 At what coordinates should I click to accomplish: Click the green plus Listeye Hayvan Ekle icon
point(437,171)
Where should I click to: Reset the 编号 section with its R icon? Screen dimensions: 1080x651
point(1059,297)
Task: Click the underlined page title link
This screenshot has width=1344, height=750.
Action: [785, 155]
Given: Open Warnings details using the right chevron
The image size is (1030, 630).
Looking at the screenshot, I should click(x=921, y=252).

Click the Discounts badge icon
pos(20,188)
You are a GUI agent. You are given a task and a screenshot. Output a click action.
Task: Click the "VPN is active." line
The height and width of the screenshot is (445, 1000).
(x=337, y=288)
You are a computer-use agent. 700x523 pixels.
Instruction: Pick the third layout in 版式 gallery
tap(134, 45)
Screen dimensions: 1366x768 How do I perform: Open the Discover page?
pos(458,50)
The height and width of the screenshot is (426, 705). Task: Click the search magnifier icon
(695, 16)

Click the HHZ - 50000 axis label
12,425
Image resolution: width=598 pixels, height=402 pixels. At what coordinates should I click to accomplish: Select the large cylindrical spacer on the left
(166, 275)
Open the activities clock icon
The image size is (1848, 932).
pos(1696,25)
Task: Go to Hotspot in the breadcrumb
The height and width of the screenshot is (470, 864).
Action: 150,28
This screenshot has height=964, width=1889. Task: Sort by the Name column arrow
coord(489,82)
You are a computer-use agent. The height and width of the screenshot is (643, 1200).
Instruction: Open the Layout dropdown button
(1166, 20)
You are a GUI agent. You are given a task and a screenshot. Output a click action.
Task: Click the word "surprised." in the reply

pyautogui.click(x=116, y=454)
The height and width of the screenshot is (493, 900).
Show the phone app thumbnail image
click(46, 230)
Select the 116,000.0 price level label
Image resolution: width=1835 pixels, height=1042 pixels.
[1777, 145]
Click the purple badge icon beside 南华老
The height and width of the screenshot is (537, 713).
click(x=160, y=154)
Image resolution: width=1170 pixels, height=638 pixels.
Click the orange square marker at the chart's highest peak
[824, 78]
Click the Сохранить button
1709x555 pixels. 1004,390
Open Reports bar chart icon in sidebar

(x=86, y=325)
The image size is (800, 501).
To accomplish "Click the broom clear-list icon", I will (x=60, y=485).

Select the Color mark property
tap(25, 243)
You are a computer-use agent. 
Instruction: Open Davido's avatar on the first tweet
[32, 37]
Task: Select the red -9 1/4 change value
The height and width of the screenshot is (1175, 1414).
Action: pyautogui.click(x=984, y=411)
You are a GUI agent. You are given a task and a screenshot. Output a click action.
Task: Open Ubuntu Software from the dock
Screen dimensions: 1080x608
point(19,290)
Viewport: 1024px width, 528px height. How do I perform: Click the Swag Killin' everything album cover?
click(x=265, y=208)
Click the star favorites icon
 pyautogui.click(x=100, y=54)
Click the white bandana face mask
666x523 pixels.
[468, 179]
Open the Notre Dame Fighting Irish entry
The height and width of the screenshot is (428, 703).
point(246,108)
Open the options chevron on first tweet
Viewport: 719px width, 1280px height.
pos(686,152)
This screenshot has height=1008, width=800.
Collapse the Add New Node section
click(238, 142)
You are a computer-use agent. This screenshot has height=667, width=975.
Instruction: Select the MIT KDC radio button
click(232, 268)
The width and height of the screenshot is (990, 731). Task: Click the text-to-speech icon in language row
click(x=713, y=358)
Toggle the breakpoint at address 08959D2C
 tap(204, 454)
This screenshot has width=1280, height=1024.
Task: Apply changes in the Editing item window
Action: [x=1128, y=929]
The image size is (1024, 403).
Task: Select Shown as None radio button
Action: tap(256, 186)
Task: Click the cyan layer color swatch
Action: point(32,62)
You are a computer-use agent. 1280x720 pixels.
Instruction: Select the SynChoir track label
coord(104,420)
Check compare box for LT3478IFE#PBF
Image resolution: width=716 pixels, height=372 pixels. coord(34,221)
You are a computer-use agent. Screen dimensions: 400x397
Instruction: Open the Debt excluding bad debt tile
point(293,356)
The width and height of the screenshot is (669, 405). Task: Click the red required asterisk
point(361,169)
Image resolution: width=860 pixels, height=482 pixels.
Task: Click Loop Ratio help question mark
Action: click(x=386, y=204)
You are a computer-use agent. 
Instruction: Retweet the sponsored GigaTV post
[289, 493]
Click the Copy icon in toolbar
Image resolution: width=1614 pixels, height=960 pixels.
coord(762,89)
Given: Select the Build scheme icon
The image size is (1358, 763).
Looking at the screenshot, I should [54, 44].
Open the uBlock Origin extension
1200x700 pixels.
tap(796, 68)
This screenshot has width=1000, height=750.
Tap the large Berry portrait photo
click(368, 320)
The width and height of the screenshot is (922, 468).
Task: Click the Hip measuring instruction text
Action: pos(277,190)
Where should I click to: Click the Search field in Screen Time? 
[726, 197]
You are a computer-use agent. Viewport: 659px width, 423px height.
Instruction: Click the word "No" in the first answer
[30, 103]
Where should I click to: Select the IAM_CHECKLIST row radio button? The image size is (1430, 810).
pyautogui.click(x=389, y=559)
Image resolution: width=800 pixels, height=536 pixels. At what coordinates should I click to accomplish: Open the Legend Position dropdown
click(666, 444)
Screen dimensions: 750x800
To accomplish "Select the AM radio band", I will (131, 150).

====

Prompt: Of the lines above, show those in which "computer" appears.

Exercise output:
You are a computer-use agent. 700x523 pixels.
You are a computer-use agent. The height and width of the screenshot is (643, 1200).
You are a computer-use agent. 
You are a computer-use agent. This screenshot has height=667, width=975.
You are a computer-use agent. 1280x720 pixels.
You are a computer-use agent. Screen dimensions: 400x397
You are a computer-use agent. 
You are a computer-use agent. Viewport: 659px width, 423px height.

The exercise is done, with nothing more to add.